The austere magnificence of The Grange sits a little oddly with the eclecticism and informality of Leonard Bernstein’s Candide but if this one-off, not-quite concert performance fell between several stools no-one seemed to mind. The last event in this year’s Grange Festival it was rapturously received by a packed house, while the modest speechifying at the close included the announcement of a thirty-year lease. Michael Chance’s shows will go on.
Candide is famously a problem piece whose dissemination was boosted by an original Broadway cast recording starring Max Adrian, Robert Rounseville and the much-missed Barbara Cook. Today its ceaselessly allusive, European, Jewish, Offenbach-meets-Marc Blitzstein idiom has surmounted the absence of the urban jazz element anticipated by earlier audiences. The recent attempts to overcome the lack of conventional narrative and render Candide more conventionally stageworthy have rehabilitated additional numbers while mangling the lyrics of others, dampening the wit even of Pangloss’s big teach-in, ‘The Best of All Possible Worlds’.
Bernstein worked on Candide and West Side Story simultaneously but the statistics tell their own story. It was the former that opened first on Broadway in December 1956, closing again after just seventy-three performances. Not until 1989, by which time a host of lyricists and co-writers had worked on it, did it acquire a final shape that satisfied the composer who braved a flu epidemic to record this “Concert Version” (with some very slow tempos) for Deutsche Grammophon, though even this was tweaked for posthumous publication. Its Overture was already a classic, the aforementioned cast album a cult success.
What was on offer at The Grange was something closer to a cut version of the Royal National Theatre version as rejigged by John Caird: ‘Quiet’, Bernstein’s hilarious, partly Schoenbergian disquisition on upper-class miseries and deficient buttocks, is among the numbers that doesn’t appear in that and ‘What the use?’ is different again. Does it matter that there is no definitive solution? With the RNT’s smaller pit forces expanded to not quite ‘concert version’ size, the Bournemouth Symphony Orchestra sported four double basses and seemed to be playing the official score notwithstanding the occasional apocryphal thwack.

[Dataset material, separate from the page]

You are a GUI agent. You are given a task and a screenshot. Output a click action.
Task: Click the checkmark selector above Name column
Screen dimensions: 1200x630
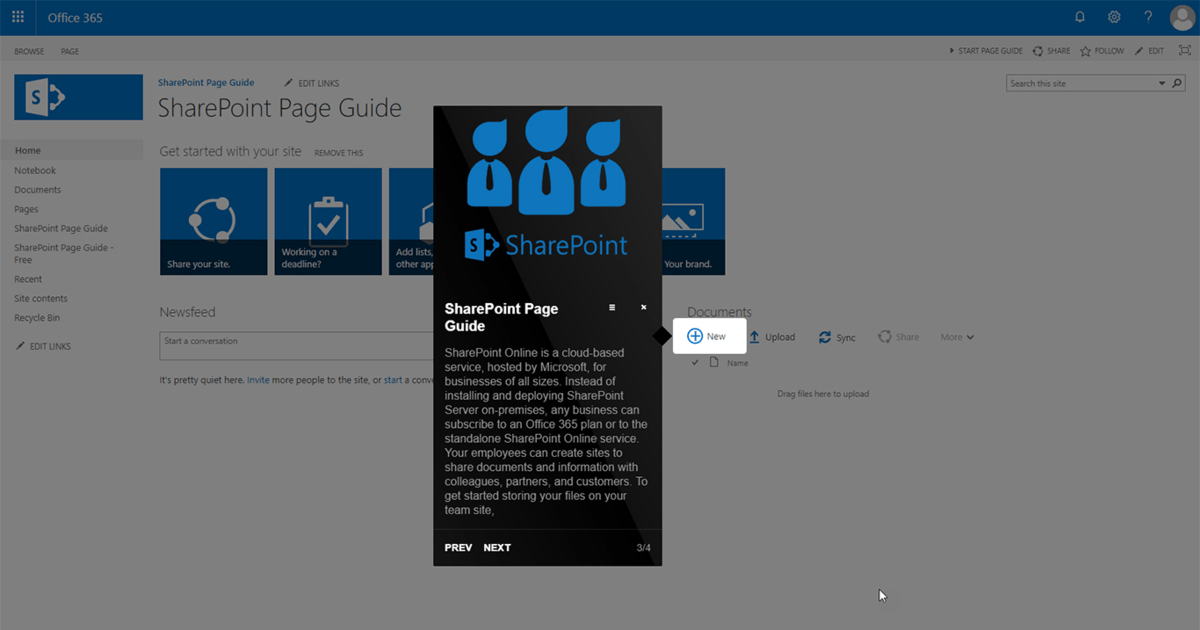pyautogui.click(x=695, y=362)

Actor/director Christopher Luscombe was in charge but this was more a colour-coordinated concert with limited stage movement and nice lighting than a full staging. Connecting dialogue was kept to a minimum leaving Kitty Whateley in particular with virtually nothing to do as Paquette. Veteran Richard Suart took on the narrating as well as the roles of Pangloss and Martin. His voice has lost some of its former quality and acquired a rawer edge but the precision of his G&S patter songs served him in good stead with occasional intimations of his splenetic contribution to Turnage’s Greek. Hotfooting it from Grange Park Opera’s Oklahoma!, Katie Hall had a wonderful stage presence, a dazzling red frock and an outsize vibrato; she handled her big number, ‘Glitter and Be Gay’, with fearless aplomb. As almost always, it brought the house down. (Not too literally as The Grange is less habitable mansion than shored-up ruin). Rosemary Ashe, an accomplished performer who was Carlotta in the original London production of Andrew Lloyd Webber’s The Phantom of the Opera, could not hope to efface memories of Christa Ludwig as the Old Lady. Rob Houchen, who sang the title role at Cadogan Hall last year, seemed pale at first even for this milksop anti-hero and had a tendency to race ahead of the beat – pre-empted at one point by some desperate traffic-cop signalling from Alfonso Casado Trigo – yet at other times he found his best form and sang ‘Nothing more than this’ with real beauty and projection. Minor roles were cast from strength.
The band’s response was inevitably affected adversely by the heat, less so after the interval when the vocal miking seemed slightly boosted. Perhaps there have been more transcendent renditions of ‘Make Our Garden Grow’ but, whatever the occasional flaws, the strength of the score and the commitment of the performers shone through. A memorable evening at a unique venue.